-- START EXTRACT TO READ --

But despite growing legislative momentum, existing legal frameworks remain ill-equipped to address threats that are technologically accelerated, anonymized, and trans-jurisdictional. Most enforcement mechanisms were designed for localized, easily attributable harms, and struggle to adapt when perpetrators operate across state lines using advanced AI tools and digital platforms. This mismatch highlights the need not only for updated statutes, but for structural reform in how jurisdictions coordinate, investigate, and remedy tech-enabled harassment.
While several states have made progress with targeted legislative solutions, these reforms often operate in isolation and fail to address the systemic challenges posed by digital threats that transcend traditional enforcement boundaries. Many existing statutes were enacted before the advent of widespread digital communication and do not explicitly address online conduct such as doxxing or swatting.15 In some jurisdictions, outdated harassment or false reporting laws lack clear definitions of digital threats, offer no civil remedies for victims, or fail to impose meaningful penalties tailored to the severity of the harm.16
B. Enforcement Developments
Federal and state authorities have increasingly pursued criminal and civil enforcement actions in response to the rise of doxxing and swatting. These actions reflect growing recognition of the seriousness and evolving complexity of these offenses—especially as they intersect with technological abuse and public safety threats.
At the federal level, one of the most prominent precedents remains the 2019 prosecution of Tyler Barriss, who was sentenced to 20 years in prison after a swatting call resulted in the fatal police shooting of an uninvolved individual.17 More recent cases show how prosecutorial strategies are adapting. In 2023, a Texas man was charged under federal hate crime and cyberstalking statutes for targeting doctors who provided gender-affirming care;18 while in 2025, Alan W. Filion was sentenced to 48 months in prison after orchestrating over 375 AI-assisted swatting calls across the country.19 These cases illustrate how federal enforcement is evolving to respond to both conventional and technologically enhanced threats.
State-level responses also reflect a shift toward using updated legal frameworks. Since September 2023, Texas has treated doxxing—defined as posting someone’s private address or telephone number online with the intent to cause harm—as a criminal offense. While publicly documented convictions under this law are still limited, the statute provides a clear legal basis for prosecutors to pursue such cases.20 In Florida, two minors were charged with felonies after coordinating a swatting incident involving false reports of firearms, demonstrating that even juveniles are being held accountable under enhanced statutes.21 These examples underscore the practical utility of newly enacted laws and the growing readiness of state authorities to pursue aggressive enforcement.

-- END EXTRACT TO READ --
-- START MATERIAL --

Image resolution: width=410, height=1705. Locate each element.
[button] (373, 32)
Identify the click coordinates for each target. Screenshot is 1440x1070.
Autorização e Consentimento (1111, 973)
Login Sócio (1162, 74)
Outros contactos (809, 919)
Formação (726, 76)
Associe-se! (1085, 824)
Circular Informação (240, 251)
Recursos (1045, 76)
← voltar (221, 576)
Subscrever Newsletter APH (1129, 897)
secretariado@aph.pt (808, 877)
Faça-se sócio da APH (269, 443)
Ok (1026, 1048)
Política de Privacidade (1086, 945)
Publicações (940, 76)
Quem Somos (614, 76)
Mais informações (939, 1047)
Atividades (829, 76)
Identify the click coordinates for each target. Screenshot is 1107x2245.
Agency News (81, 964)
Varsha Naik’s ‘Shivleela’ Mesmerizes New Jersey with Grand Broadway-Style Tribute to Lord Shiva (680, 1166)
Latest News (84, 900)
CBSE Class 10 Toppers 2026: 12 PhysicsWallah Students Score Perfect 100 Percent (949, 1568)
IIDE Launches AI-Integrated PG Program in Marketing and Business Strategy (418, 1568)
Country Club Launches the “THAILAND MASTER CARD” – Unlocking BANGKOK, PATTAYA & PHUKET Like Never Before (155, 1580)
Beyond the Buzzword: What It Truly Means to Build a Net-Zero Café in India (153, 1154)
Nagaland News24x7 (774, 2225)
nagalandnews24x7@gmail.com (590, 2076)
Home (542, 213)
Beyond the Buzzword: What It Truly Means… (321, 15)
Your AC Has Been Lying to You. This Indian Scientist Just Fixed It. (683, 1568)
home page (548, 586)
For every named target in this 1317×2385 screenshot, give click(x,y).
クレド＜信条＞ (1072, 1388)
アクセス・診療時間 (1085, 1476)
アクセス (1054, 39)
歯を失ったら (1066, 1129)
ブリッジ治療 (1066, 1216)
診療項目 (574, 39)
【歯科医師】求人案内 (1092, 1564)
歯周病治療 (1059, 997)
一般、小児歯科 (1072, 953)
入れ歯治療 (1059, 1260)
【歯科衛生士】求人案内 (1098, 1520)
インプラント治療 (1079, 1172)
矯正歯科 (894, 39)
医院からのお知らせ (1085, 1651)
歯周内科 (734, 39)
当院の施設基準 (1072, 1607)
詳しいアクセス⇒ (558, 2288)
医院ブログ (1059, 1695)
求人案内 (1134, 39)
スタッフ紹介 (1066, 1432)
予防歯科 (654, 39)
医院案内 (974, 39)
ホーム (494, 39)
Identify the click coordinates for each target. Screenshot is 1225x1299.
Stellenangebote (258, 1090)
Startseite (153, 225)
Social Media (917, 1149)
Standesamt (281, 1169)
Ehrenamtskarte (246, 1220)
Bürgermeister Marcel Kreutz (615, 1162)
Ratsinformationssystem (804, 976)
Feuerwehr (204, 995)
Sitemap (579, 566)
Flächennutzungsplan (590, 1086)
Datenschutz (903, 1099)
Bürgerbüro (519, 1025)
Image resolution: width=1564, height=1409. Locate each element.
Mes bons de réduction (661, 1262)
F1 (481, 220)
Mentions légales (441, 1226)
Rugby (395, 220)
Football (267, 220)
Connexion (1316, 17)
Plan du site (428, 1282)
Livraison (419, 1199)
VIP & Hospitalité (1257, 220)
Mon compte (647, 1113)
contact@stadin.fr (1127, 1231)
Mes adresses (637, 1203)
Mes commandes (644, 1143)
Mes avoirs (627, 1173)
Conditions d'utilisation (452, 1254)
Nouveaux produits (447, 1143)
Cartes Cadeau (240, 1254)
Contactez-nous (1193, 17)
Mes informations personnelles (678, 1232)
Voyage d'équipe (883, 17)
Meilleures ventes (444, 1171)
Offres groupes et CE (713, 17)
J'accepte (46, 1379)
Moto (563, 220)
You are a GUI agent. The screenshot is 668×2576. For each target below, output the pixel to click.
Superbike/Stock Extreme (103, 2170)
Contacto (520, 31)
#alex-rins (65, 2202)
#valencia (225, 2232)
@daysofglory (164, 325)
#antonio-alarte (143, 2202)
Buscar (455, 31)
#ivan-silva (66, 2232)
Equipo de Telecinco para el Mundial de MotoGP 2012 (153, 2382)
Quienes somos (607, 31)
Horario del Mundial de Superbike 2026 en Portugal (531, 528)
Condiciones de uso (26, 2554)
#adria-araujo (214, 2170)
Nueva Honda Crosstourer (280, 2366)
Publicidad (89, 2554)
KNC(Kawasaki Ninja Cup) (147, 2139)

-- END MATERIAL --

_WRITTEN TASK_: In the passage on doxxing and swatting enforcement, give the part again starting with the words "At the federal" and ending after "technologically enhanced threats.", and swap "48 months" for "four years".

_PROBLEM SOLUTION_:
At the federal level, one of the most prominent precedents remains the 2019 prosecution of Tyler Barriss, who was sentenced to 20 years in prison after a swatting call resulted in the fatal police shooting of an uninvolved individual.17 More recent cases show how prosecutorial strategies are adapting. In 2023, a Texas man was charged under federal hate crime and cyberstalking statutes for targeting doctors who provided gender-affirming care;18 while in 2025, Alan W. Filion was sentenced to four years in prison after orchestrating over 375 AI-assisted swatting calls across the country.19 These cases illustrate how federal enforcement is evolving to respond to both conventional and technologically enhanced threats.